息子のQは今中1。ご存知の方も多いと思うけど、彼は2歳半から4歳半まで、母の「海外研修」にくっついて行ってイギリスで暮らしました。まだ日本語もおぼつかない状態で、「国」というものがあり、「よその国」では人々は違う言葉を喋っているというような「知識」が皆無な状態で、いきなり外国暮らしをすることになったのです。出発直前、1~2度、留学生に家に来てもらって、英語で遊んでもらったけど、準備と言えばそれだけ。

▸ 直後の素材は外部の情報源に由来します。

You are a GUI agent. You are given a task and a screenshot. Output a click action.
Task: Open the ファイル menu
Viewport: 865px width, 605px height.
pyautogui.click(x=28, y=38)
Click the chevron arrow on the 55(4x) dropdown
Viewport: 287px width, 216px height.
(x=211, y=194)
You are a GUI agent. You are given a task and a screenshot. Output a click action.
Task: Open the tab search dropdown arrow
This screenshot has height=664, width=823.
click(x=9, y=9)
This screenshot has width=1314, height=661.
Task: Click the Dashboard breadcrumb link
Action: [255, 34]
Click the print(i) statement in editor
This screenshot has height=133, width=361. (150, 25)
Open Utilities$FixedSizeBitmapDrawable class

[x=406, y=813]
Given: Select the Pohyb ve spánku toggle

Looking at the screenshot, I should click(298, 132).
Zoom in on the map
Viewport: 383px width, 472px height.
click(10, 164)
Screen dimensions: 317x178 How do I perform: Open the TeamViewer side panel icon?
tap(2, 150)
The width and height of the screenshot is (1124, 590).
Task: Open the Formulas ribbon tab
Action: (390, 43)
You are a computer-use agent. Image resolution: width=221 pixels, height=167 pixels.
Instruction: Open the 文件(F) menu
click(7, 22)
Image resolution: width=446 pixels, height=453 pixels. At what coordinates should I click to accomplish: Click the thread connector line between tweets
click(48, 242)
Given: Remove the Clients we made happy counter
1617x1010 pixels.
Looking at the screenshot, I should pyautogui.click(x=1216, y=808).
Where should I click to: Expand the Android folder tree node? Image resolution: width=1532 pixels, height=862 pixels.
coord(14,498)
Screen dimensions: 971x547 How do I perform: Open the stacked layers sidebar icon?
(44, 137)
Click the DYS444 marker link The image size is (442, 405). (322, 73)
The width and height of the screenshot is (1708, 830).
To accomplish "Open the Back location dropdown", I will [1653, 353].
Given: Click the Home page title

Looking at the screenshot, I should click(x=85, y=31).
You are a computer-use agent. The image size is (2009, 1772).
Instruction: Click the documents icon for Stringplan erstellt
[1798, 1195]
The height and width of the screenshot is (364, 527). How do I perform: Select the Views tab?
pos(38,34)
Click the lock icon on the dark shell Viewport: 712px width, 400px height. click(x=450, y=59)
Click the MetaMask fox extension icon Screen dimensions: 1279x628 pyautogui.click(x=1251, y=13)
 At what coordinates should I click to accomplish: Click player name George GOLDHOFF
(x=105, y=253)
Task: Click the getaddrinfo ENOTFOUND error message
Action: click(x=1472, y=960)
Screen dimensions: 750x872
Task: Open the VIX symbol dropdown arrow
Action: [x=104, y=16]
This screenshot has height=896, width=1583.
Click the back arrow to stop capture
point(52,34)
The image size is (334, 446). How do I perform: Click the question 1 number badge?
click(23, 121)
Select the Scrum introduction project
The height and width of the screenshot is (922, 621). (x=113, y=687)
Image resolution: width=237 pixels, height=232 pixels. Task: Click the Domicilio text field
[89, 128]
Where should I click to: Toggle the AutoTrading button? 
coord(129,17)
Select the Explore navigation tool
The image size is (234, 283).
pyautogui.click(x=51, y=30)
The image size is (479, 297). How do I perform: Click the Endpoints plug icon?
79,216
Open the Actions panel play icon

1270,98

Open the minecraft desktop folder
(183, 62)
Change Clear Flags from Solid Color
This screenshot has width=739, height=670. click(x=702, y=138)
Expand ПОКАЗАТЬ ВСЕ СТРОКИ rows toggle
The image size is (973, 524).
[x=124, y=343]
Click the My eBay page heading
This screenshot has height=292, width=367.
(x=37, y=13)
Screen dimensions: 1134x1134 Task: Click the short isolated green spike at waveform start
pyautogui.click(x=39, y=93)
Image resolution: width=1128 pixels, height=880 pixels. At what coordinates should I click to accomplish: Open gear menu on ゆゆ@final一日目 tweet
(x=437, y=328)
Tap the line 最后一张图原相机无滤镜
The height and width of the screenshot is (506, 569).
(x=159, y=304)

しかも、世の海外駐在員の子どもというのはたいてい「父親」が働いていて「母親」は家にいるという状態で海外に行くのに、Qの場合は「父親」は日本に置いて、「母親」と2人で海外に行き、しかも「母親」が働いている(>勉強している)という状態。通常なら、2歳半であれば、子どもは幼稚園にも行かず、外に出ればみんなが訳の分からないこと喋っていても、1日の大半の時間は母親と過ごしている訳です。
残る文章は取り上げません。